## Problem requirements
In the listing that follows, the range to quote begins at the line that has "You are a computer-use agent. Image resolution: width=1350" and ends after the line that has "Task: Click the green 'Cất' save button"; quote it verbatim and add nothing.

## Task inputs
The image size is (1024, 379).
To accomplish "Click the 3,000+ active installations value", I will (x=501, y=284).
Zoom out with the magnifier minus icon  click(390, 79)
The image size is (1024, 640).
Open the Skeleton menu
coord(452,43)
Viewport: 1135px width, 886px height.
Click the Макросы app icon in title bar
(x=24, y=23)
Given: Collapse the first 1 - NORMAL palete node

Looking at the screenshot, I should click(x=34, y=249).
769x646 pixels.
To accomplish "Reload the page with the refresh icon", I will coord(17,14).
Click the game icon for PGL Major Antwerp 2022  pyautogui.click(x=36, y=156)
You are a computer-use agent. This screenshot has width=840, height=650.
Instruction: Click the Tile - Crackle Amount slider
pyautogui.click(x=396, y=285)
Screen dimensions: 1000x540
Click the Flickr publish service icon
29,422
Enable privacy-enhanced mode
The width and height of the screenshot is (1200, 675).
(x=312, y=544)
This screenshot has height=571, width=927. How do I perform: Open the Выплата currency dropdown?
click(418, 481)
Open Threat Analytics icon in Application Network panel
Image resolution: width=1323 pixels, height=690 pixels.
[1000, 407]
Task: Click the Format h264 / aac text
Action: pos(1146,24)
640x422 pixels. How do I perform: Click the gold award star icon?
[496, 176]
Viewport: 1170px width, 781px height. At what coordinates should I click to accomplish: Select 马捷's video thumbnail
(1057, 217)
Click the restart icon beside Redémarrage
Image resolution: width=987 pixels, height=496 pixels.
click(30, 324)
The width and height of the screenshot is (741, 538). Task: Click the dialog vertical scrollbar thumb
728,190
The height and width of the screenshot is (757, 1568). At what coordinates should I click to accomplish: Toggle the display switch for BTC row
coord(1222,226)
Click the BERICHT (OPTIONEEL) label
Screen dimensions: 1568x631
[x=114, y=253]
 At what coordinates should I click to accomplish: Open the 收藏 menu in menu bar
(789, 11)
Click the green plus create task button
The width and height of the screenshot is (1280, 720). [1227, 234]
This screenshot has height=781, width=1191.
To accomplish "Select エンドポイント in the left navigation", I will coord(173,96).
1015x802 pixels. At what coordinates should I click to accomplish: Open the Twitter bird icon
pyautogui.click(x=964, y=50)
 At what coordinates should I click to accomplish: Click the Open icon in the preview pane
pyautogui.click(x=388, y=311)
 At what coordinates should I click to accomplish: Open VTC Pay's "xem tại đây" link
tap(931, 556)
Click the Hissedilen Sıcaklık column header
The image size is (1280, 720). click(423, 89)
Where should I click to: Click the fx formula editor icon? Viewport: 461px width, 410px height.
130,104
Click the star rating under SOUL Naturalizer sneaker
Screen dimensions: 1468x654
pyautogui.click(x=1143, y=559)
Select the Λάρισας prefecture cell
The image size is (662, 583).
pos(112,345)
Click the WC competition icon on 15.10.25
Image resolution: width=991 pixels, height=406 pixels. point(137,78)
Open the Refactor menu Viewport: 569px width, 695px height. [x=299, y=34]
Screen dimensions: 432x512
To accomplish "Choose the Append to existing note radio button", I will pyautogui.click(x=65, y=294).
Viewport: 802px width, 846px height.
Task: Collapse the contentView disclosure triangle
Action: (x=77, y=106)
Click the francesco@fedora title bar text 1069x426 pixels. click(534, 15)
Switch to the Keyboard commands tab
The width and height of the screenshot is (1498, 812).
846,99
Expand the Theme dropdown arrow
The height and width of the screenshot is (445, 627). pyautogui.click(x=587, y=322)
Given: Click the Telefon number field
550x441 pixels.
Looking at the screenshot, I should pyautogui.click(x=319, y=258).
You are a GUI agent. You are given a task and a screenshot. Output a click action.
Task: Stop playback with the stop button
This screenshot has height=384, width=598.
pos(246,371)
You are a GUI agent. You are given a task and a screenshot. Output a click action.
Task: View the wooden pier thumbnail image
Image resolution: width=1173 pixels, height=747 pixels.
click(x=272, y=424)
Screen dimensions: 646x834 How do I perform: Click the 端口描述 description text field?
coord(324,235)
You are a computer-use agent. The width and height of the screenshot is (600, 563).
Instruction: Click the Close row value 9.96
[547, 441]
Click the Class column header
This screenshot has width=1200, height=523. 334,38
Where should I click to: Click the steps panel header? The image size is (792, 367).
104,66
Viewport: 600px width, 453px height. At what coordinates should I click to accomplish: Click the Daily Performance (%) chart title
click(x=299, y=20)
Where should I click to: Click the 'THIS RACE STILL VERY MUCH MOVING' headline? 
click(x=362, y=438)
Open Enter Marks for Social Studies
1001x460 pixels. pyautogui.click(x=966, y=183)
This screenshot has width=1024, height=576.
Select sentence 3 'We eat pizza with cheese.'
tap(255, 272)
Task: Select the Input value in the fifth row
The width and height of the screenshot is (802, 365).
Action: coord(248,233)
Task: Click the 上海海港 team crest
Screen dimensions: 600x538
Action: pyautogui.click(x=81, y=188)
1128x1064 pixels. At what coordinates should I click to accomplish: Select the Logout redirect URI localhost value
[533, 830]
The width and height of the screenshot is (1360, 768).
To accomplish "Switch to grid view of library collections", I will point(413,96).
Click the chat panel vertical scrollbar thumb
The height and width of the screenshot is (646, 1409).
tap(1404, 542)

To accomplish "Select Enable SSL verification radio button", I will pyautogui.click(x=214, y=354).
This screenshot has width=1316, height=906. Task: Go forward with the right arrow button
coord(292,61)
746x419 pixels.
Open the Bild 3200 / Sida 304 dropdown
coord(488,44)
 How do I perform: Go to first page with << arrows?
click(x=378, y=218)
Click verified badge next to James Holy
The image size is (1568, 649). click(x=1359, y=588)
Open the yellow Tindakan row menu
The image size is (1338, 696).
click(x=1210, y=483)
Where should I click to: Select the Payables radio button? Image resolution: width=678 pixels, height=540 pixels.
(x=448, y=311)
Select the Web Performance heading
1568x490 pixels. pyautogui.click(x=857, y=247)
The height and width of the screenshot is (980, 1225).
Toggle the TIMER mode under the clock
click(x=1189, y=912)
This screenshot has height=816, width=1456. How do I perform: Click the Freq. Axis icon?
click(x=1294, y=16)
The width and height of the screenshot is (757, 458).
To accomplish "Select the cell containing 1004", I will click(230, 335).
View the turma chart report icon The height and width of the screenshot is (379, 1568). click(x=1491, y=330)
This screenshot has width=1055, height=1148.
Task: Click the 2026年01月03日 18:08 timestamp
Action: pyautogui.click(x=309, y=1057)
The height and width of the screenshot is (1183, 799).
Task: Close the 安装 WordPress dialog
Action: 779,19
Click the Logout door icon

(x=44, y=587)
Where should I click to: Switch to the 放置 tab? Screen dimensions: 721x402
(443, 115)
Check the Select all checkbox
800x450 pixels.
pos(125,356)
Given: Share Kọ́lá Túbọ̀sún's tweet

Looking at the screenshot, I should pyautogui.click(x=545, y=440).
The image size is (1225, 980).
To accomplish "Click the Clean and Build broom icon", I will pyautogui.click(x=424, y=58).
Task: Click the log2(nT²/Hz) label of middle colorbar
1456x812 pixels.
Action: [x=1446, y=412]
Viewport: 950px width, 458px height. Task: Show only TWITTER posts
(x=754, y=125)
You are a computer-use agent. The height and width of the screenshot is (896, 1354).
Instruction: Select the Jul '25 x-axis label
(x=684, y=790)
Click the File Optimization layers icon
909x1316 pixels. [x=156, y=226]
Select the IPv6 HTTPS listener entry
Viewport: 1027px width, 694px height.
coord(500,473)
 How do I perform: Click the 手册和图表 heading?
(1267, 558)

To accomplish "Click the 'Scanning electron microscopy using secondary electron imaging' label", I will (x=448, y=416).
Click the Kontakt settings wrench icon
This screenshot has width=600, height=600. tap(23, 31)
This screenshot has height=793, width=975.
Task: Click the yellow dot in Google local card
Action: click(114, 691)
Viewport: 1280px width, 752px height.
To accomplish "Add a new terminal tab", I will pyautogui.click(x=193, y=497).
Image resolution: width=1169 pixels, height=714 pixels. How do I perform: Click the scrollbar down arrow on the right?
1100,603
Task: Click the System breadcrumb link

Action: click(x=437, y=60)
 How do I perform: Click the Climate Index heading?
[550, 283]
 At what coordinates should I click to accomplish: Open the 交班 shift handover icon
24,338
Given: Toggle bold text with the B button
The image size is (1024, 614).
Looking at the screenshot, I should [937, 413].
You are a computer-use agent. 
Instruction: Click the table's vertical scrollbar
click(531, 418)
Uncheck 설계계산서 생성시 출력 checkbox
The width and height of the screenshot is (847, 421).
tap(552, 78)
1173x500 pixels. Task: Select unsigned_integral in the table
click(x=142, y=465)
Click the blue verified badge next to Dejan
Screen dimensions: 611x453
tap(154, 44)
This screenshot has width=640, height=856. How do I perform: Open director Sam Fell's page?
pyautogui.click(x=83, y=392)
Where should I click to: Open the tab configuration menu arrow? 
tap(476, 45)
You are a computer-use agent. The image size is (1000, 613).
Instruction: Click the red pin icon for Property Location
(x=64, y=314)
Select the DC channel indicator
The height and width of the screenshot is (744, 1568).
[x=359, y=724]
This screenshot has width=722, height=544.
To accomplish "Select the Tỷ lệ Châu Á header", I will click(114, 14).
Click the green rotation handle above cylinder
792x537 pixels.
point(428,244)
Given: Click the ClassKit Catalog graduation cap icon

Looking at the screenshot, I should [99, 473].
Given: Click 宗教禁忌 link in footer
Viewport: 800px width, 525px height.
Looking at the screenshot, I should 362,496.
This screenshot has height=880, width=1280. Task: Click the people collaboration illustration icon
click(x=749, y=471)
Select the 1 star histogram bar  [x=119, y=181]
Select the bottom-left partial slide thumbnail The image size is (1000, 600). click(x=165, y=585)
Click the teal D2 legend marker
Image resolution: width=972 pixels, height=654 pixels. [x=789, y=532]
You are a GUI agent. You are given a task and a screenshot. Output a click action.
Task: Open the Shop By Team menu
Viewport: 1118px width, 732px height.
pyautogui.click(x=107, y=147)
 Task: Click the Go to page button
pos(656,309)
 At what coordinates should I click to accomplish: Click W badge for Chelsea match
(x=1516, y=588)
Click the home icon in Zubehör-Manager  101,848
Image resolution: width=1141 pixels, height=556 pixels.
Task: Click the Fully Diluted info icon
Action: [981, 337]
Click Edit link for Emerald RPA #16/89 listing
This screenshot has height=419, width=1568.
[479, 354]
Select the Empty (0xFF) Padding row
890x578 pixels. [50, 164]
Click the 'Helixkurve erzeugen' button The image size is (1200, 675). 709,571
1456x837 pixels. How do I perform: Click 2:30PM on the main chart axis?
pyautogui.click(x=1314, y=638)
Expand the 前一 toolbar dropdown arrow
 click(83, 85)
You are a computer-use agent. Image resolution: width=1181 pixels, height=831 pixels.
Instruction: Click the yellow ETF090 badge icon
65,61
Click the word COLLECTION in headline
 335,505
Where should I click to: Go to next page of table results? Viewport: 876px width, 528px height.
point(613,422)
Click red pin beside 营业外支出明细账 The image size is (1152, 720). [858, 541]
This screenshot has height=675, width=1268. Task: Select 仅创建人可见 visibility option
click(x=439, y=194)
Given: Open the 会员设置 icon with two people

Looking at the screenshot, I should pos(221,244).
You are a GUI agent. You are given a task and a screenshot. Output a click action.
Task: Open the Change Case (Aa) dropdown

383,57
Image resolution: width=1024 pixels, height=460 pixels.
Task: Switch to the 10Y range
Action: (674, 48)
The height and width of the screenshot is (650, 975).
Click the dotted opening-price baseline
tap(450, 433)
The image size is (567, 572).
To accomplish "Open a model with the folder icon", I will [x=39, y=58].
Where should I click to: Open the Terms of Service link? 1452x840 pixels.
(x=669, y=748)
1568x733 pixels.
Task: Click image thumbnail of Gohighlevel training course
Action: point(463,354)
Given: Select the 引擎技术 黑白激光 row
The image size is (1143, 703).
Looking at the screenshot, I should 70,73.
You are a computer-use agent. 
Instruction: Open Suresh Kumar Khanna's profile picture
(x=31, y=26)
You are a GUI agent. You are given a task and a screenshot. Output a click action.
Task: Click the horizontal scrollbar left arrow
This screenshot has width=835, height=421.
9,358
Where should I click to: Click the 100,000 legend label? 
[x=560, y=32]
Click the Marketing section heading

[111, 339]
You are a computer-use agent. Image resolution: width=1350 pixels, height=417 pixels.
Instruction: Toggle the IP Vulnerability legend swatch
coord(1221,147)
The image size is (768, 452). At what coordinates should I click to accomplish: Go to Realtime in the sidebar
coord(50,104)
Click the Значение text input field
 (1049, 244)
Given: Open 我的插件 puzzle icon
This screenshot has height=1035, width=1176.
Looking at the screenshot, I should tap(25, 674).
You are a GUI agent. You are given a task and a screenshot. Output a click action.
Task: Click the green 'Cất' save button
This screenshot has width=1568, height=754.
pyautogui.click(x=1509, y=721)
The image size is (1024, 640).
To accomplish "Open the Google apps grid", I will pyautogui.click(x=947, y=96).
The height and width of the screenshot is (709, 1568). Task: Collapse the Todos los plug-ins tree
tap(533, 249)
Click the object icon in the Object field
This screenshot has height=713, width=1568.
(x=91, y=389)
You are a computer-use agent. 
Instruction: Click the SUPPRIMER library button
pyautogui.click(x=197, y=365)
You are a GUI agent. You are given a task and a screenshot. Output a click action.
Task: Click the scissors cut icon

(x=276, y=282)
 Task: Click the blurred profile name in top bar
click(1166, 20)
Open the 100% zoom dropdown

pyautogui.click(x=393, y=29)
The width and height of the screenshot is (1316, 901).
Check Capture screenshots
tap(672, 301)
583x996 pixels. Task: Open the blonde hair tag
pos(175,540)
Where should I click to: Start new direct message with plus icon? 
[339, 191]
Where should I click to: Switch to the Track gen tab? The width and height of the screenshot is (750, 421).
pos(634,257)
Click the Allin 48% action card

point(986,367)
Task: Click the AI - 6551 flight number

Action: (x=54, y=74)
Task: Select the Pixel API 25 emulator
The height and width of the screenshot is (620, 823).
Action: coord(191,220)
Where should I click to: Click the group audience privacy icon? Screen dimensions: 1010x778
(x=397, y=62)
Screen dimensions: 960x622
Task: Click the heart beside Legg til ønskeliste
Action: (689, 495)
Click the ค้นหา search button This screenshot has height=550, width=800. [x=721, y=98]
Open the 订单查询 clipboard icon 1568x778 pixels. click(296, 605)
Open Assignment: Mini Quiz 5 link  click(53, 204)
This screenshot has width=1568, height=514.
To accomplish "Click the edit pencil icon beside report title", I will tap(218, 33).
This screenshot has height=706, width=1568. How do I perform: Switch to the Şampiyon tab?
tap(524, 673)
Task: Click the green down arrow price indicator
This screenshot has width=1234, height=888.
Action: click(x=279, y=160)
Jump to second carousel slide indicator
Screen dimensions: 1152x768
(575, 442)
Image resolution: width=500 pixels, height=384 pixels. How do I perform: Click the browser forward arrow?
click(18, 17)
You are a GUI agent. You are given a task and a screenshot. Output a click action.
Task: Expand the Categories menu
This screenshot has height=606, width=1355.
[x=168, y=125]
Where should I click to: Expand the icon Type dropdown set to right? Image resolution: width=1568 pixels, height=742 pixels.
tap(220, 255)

## Result of this exercise
You are a computer-use agent. Image resolution: width=1350 pixels, height=417 pixels.
Instruction: Toggle the IP Vulnerability legend swatch
coord(1221,147)
The image size is (768, 452). At what coordinates should I click to accomplish: Go to Realtime in the sidebar
coord(50,104)
Click the Значение text input field
 (1049, 244)
Given: Open 我的插件 puzzle icon
This screenshot has height=1035, width=1176.
Looking at the screenshot, I should tap(25, 674).
You are a GUI agent. You are given a task and a screenshot. Output a click action.
Task: Click the green 'Cất' save button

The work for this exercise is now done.